On March 21, 2003 his arrest was ordered by Økokrim, the Norwegian law enforcement agency for financial crime, to ensure he did not leave the country while accusations that he had financed terrorist attacks using Norway as a base were investigated. Court proceedings against Krekar were however dropped when it proved impossible to prove his connections with the terrorist attacks staged in Iraq by Ansar al-Islam during his leadership.
Read that last sentence again and see if you feel like hitting your head against the wall.

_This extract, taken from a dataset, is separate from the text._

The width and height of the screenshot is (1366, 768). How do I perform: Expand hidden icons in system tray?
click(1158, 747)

Krekar told the Kurdish magazine Awene that he wants to return to Iraq to fight openly against the Iraqi government and the coalition, but that he lacked travel documents from the Norwegian government. He confirmed to a Norwegian newspaper that he had been correctly quoted. The Norwegian minister of labour and migration, Bjarne Håkon Hanssen, responded that Krekar could leave at any time and that he would be given “travel documents within the day. He’ll also get money for airline tickets, taxi cab, and the whole deal. If he really wants to go, that is.” Krekar is still living in Norway.

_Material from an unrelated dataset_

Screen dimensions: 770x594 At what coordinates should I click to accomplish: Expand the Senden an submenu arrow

And he will be living in Norway until the meteor hits or the Vikings rise again.
Meanwhile Krekar put his time in Norway to good use threatening to kill people. This allowed the Norwegian government to lock him, except that the court has now struck down the terror charges.

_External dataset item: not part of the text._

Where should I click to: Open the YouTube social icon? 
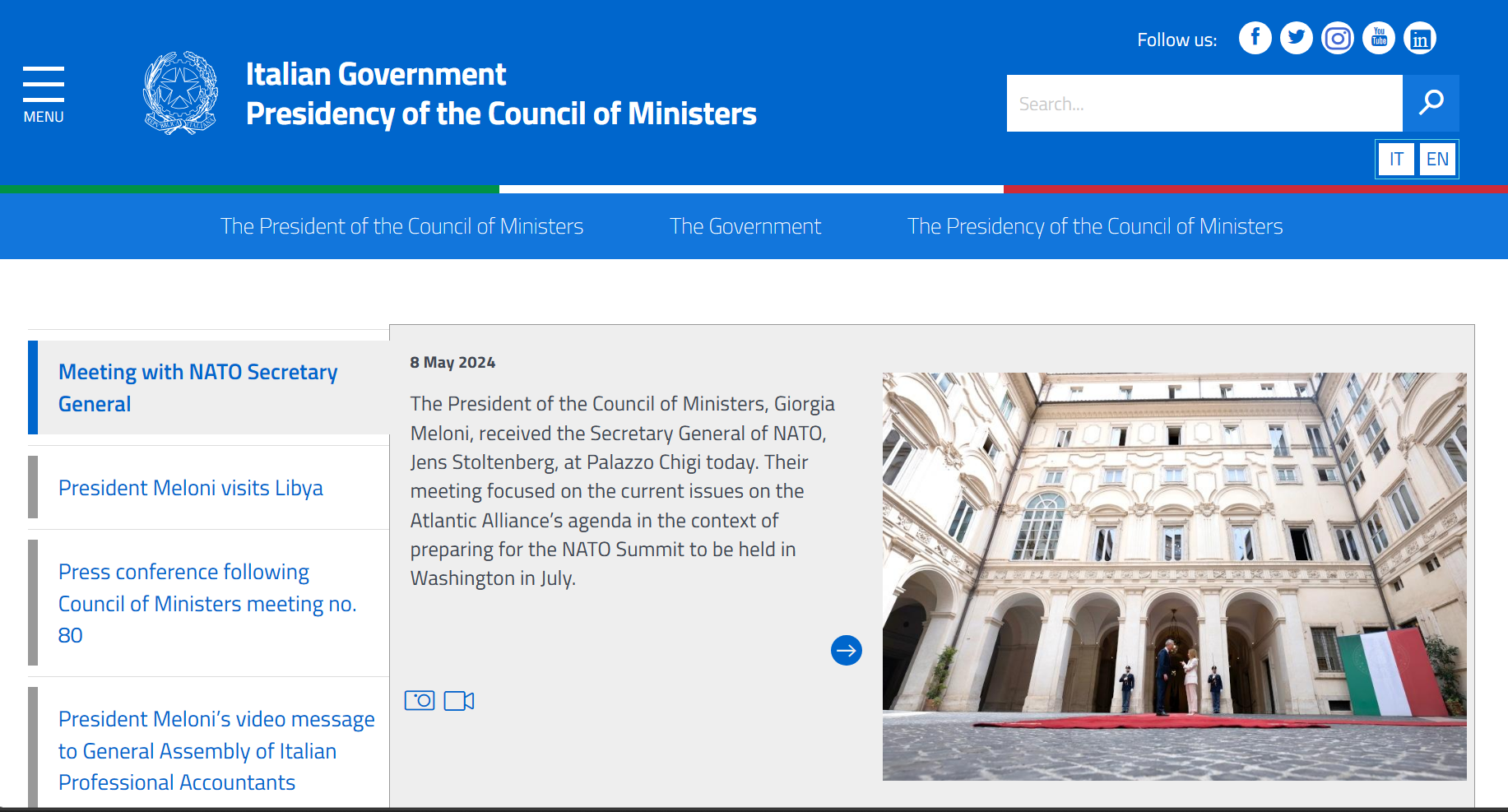click(x=1378, y=38)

And there is a sizable Swedish and Norwegian component to the Ansar Al-Islam terror network.
Two Iraqis detained in Sweden for almost a year were charged Monday with collecting and transferring money to terrorists, including Abu Musab Zarqawi, the most wanted terrorist in Iraq.
Stockholm prosecutors said Ali Berzengi, 29, and Ferman Abdulla, 25, collected more than $148,000 and transferred it to Iraq
The recipients included Ansar al-Islam, a group believed to have links with al-Qaeda, prosecutors said.
The suspects also transferred money to Zarqawi, whose al-Qaeda in Iraq group is believed to be behind numerous deadly attacks on American troops and U.S.-trained Iraqi forces, prosecutors said.
But Swedish justice prevailed.
Much of the evidence presented consisted of secret wire-tappings from U.S. and German intelligence sources. In the recordings Abdulla and Berzengi used coded language to describe the attacks. Berzengi, who according to the court was the leading of the two, was sentenced to seven years of imprisonment and Abdulla to six years. The Svea Court of Appeal later reduced the sentences to five years for Berzengi and four and a half year for Abdulla
So yes, until the meteor hits or the Vikings rise again.